В девять часов они пришли в Тампль.
В это время Сантерр проводил перекличку гвардейцев из муниципалитета.
— Я здесь, — сказал Морис, — оставив Женевьеву под охраной Морана.
— А, добро пожаловать, — сказал Сантерр, протягивая руку молодому человеку.
Морис остерегался не пожать протянутую ему руку. Ведь в то время дружба Сантерра была просто бесценной.
Увидев этого человека, который во время казни короля командовал барабанщиками, Женевьева вздрогнула, а Моран побледнел.
— Кто эта прекрасная гражданка, — спросил Сантерр у Мориса, — и что она здесь делает?
— Это жена достойного гражданина Диксмера. Не может быть, чтобы ты не слышал об этом истинном патриоте, гражданин генерал.
— Да, да, конечно, слышал, — ответил Сантерр, — это фабрикант-кожевенник, капитан стрелков из легиона «Виктор».
— Именно так.
— Хорошо! Но она, ей Богу, красавица. А это что за урод рядом с ней?
— Это гражданин Моран — компаньон ее мужа и стрелок из отряда Диксмера.
Сантерр подошел к Женевьеве.
— Здравствуй, гражданка, — сказал он.
Женевьева сделала над собой усилие.
— Здравствуйте, гражданин генерал, — ответила она, улыбаясь.
Сантерр был польщен и улыбкой, и титулом.
— А зачем ты пришла сюда, прекрасная патриотка? — продолжал он.
— Гражданка никогда не видела вдову Капета и хотела бы взглянуть на нее.
— Хорошо, — ответил Сантерр, — до того как…
И он сделал жуткий, но выразительный жест.
— Ну да ладно, — продолжал Сантерр. — Только постарайся сделать так, чтобы никто не видел, как она входит в башню, это было бы дурным примером, впрочем, я доверяю тебе.
Сантерр снова пожал Морису руку, дружески кивнул Женевьеве и занялся своими делами.
Отдав команды по перестановке гренадеров и стрелков, после того, как по новому расставили пушки, Морис опять взял Женевьеву под руку и направился к посту, которым командовал Лорэн. Моран следовал за ними.
— А вот и Морис, черт возьми! — воскликнул Лорэн. — Да еще с такой хорошенькой женщиной! Ты что, хитрец, готовишься соперничать с моей богиней Разума? И, если это так, то бедная Артемиза!
— Гражданин аджюдан! — крикнул капитан.
— Так точно! Внимание! — закричал Лорэн. — В шеренгу! Здравствуй, Морис. Ускоренным шагом марш!
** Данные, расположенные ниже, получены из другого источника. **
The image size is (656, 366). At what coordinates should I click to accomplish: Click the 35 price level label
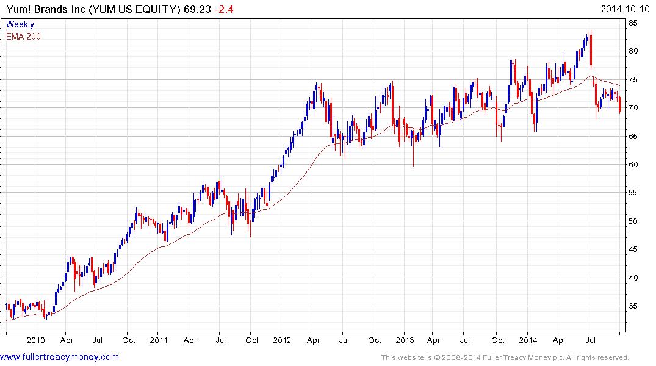pyautogui.click(x=633, y=306)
Раздалась барабанная дробь, караульные направились по своим постам и, когда развод был закончен, прибежал Лорэн.
Последовал обмен приветствиями и пожеланиями.
Морис представил Лорэна Женевьеве и Морану.
Затем начались объяснения.
— Да, понимаю, — сказал Лорэн, — ты хочешь, чтобы гражданин и гражданка вошли в башню. Это легко. Сейчас я расставлю часовых и предупрежу их, чтобы пропустили тебя и твоих спутников.
Через десять минут Женевьева и Моран вошли вслед за тремя гвардейцами в башню и стали за витражами.
Глава XXI
Красная гвоздика
Королева только что поднялась. Два или три последних дня ей нездоровилось, и она оставалась в постели дольше обычного. Только услышав от мадам Елизаветы, что погода прекрасна, и светит солнце, она сделала усилие и попросила разрешения прогуляться по площадке, чтобы дочь подышала воздухом. Это было разрешено ей без особых трудностей.
И было еще нечто, что влекло ее на прогулку. Однажды с высоты площадки башни она увидела в саду дофина. Но после первого жеста, которым обменялись сын и мать, вмешался Симон и увел ребенка.